One provision of R.C. 2305.2311 is left out of H.B. 606. The entirety of R.C. 2305.2311 “does not apply to a tort action alleging wrongful death,” even if the other conditions for immunity are met. There is no exception for wrongful death actions in H.B. 606.
Section 2 of the Bill
Section 2 does not temporarily supplant a specific section of the Revised Code; rather, it provides, until October 1, 2021, broad immunity for “any person” from having to face a civil action for damages if the cause of action upon which the suit is based, “in whole or in part, is that the injury, death, or loss to person or property is caused by the exposure to, or the transmission or contraction of,” COVID-19 or similar corona viruses. Section 2(A).

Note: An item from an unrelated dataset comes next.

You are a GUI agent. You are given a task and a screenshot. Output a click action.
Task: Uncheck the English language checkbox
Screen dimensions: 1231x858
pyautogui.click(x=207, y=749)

Exceptions exist for reckless conduct or intentional misconduct or willful or wanton misconduct on the part of the defendant.
“Person” includes not just individuals but all business entities as well as trusts and estates, schools, nonprofit, governmental, and religious entities, and state institutions of higher education. Thus, Section 2 provides immunity for all forms of businesses, nonprofits, educational and religious institutions, and government entities.
The section also provides that government orders, recommendations, and guidelines do not create a duty of care that may be enforced in a cause of action, nor do they create a new cause of action or legal right against any person with respect to the matters contained in the orders, recommendations, and guidelines. The bill creates a presumption that such orders, recommendations, and guidelines are “not admissible as evidence that a duty of care, new cause of action or substantive legal right has been established.” Section 2(B). This provision would, for example, ensure that a lawsuit cannot be brought against a business for damages allegedly caused by the violation of a public health order such as a state or local requirement that employees wear a mask.
Both Sections 1 and 2 provide that if the immunity created by each of those sections does not apply, meaning there is a cause of action leading to potential liability, a class action lawsuit is not allowed on that cause of action.